This In turn makes Mercuric a great fool as his knowledge and maturity contrasts with Romeos innocence. Second, Americium’s death highlights Romeos rashness, his Impulsive mentality, and foreshadows further catastrophe in the play. For example, his thoughtless and impetuous actions are the cause of Americium’s death. This is evident when Mercuric curses, “A plague booth your houses! They have made worms meat of me,” (3. 1 , 68-69). This quote exemplifies that although Mercuric is neither a Montague nor a Caplet he still dies In a battle fought between the families.

This incident heightens Romeos fatal flaw, as his reckless act of heroism turned out to be a burden as it caused the death of Mercuric. Moreover, Americium’s plague towards the families also foreshadows further tragedy, as Romeo then gets banished from the Verona, along with additional events which later on result to his death. Last, even after his death, Mercuric acts as a foil character to Romeo by causing a shift in Romeos gentle character. For example, after Table slays Mercuric, Romeo avenges his friend by killing Table.

This act shows his alteration In character, as he was never en as a ferocious character in any previous scenes. This is evident in the play when Romeo says, “Away to Heaven, respective lenient, and fire-eyed fury be my conduct now,” (3. 1, 125-126). This quote exemplifies Romeos new perception, as he claims he Is finished with sympathy and gentleness. This change In Romeos personality Is significant because not only is he going to attack Table, but also he is going to kill him, which then entitles him a murderer. This is significant because It further leads 1 OFF to his banishment, which in all leads to his death.

The transition in the persona tot Romeo is highlighted by the character Mercuric, which leads to the slaughter of Table who is another important foil character towards Romeo. Table is an important foil character as his actions ultimately mark a shift in Romeos character. First, Table’s killing of Mercuric causes Romeo to retaliate his friend’s death. For example, Romeo avenges Mercuric by killing Table. This is illustrated when Romeo says, “That late thou agaves me for Americium’s soul is but a little way above our heads, staying for thin to keep him company. Either thou or l, or both must go with him,” (3. , 88-91). This quote illustrates that Romeo has turned violent, and is willing to slay his best friends murderer, an action that would be surprising based on prior scenes of the play. This mindset by Romeo also provokes him into killing Verona’s most notorious fighters, Table, the Prince of Cats, an action which would mark a significant change in Romeos persona. Next, Table’s loyalty towards the Caplet family heightens Romeos perfidy to the Montague. For example, at the Caplet ball, Table urges to kill Romeo in the name of the Capsules because he is a Montague.

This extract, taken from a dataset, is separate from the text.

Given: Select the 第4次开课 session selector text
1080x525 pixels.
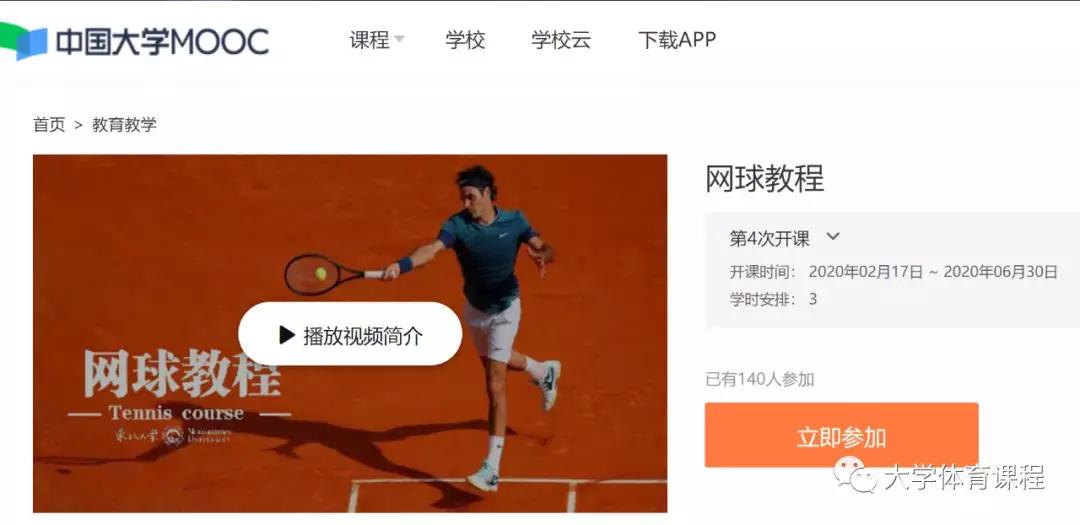Looking at the screenshot, I should pos(769,238).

This is revealed when Table explains to Lord Caplet that by [Romeos] voice, [he is] a Montague. Fetch me my rapier, boy. What dares the slave come hither… [Romeo] [is] [a] foe [and] a villain, that is hither come in spite,” (1. 5, 55-57, 63-64). This quote reveals that Table has pure hatred towards the Montague as he considers Romeo an adversary only because he is a Montague. Also, he calls Romeo a slave, showing absolute disrespect towards him. Table’s outright disgust towards the Montague emphasizes Romeos disloyalty towards his own family the Montague, as he falls in love with Juliet who is a Caplet.

Finally, Table’s lenient character trait magnifies Romeos sensitive nature. For example, this is evident when Romeo proposes peace while Table declines the offer. Nowhere is this stated stronger than in the encounter of them both while Romeo persuades, “Villain am I none… ‘ do protest I never injured thee, but love thee better than thou cants devise,” (3. 1, 65, 69-70). This quote portrays Romeo as a peaceful character, meaning no harm towards the violent Table who then demands Romeo to “Turn and draw [his sword],” (3. 1, 68).

This shows Table is a fierce and aggressive character, as he seems o impose vicious and cruel actions even though peace is offered. This indeed highlights Romeos serenity, due to the violent reply by Table. Although he is the son of a Montague, Romeo seems to want no part in the family feud, yet Table and other family members appear to generate the fight, and by doing so they act as foil characters towards Romeo. The families act as key foil characters to Romeo by enlarging his lack for interest in the feud. First, Romeo wants no part in their ancient feud though both households want it to continue.

For example, Romeo understands hat after marrying Juliet, he must treat the Caplet family as his own, meanwhile individuals such as Table seems to want no part in resolving the conflict. This is distinct when Romeo expresses to Table that “[he] [tenders] [the] [name] Caplet as dearly as [his] own,” (3. 1, 72-73). This quote explains that Romeo is willing to accept the Capsules although they are sworn enemies, to which Table responds by attacking Mercuric and Romeo. This act by Table heightens Romeos form of consent, as his violent reaction overthrows Romeos kindness.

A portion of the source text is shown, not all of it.